• **What is needed**: Copy all records exactly; omit pictures.

[Screenshot grounding data]
▼

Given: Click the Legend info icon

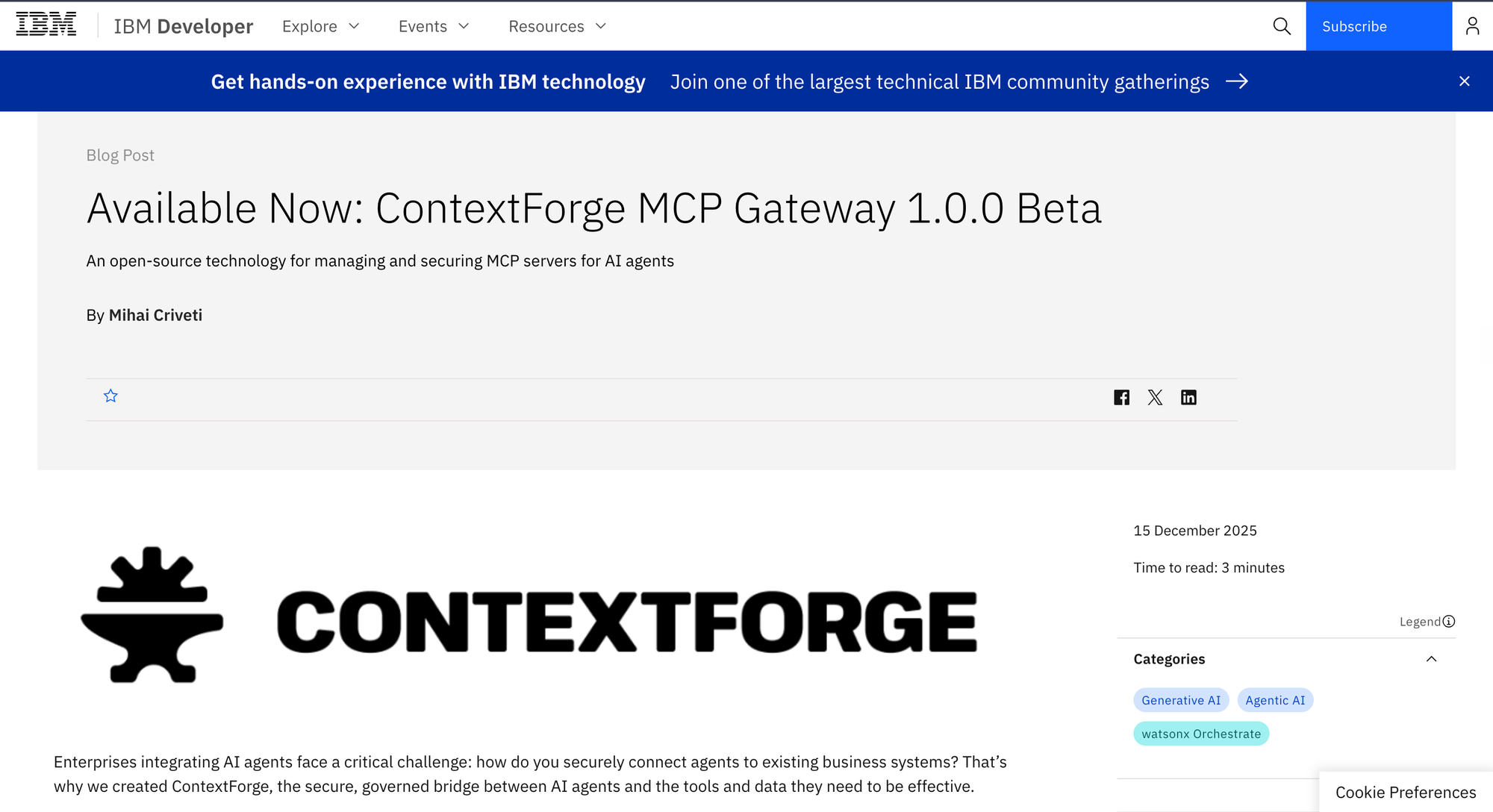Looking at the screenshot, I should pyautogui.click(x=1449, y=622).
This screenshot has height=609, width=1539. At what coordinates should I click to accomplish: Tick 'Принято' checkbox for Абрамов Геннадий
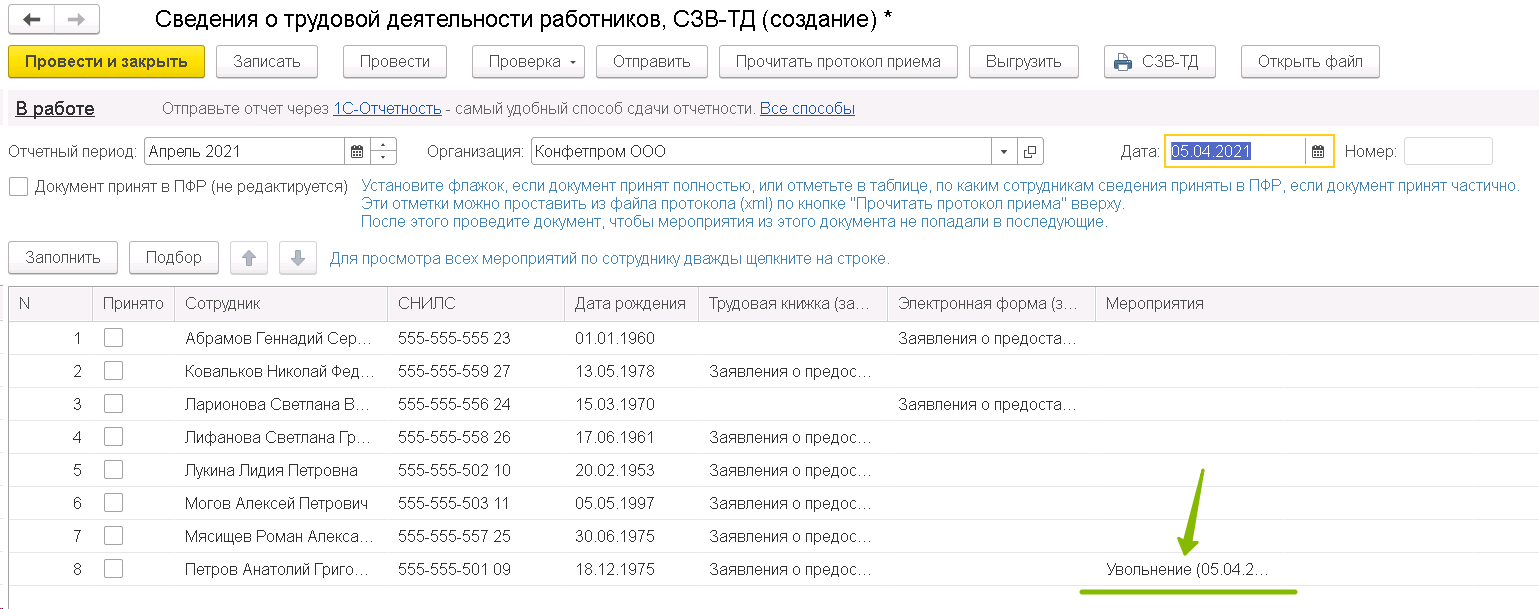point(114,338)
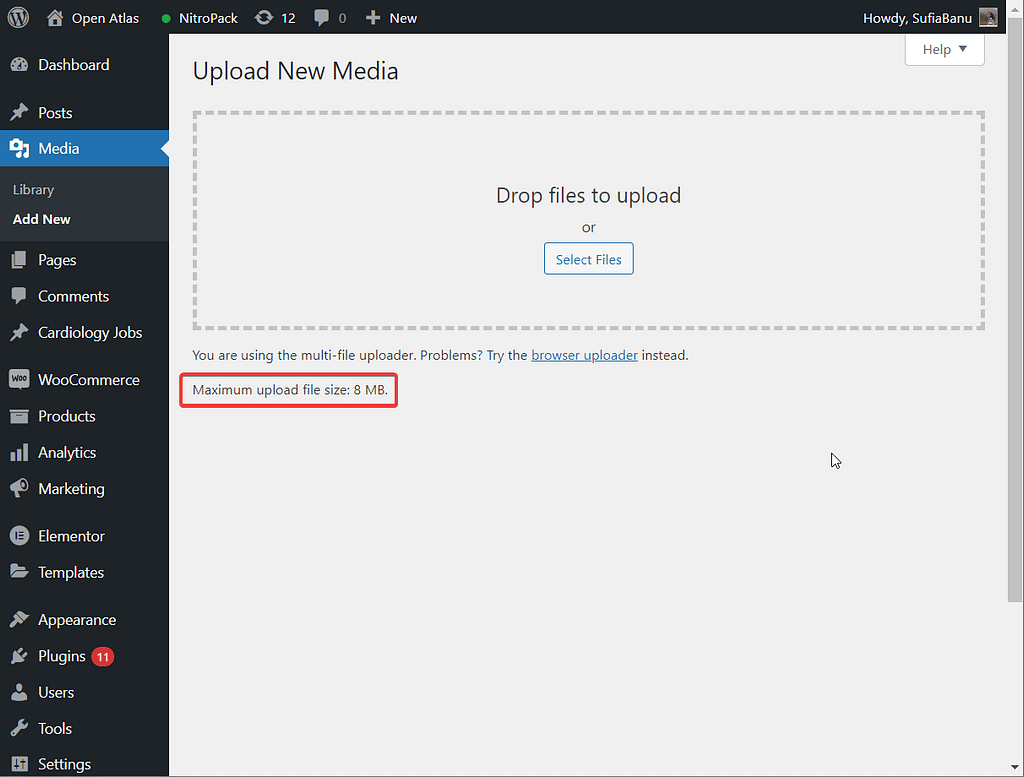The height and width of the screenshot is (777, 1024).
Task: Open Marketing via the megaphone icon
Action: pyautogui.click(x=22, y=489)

▲

• **Solution to the problem**:
Given: Click the Legend info icon

Looking at the screenshot, I should pyautogui.click(x=1449, y=622).
This screenshot has height=609, width=1539. At what coordinates should I click to accomplish: Tick 'Принято' checkbox for Абрамов Геннадий
point(114,338)
The height and width of the screenshot is (777, 1024).
Task: Open Marketing via the megaphone icon
Action: pyautogui.click(x=22, y=489)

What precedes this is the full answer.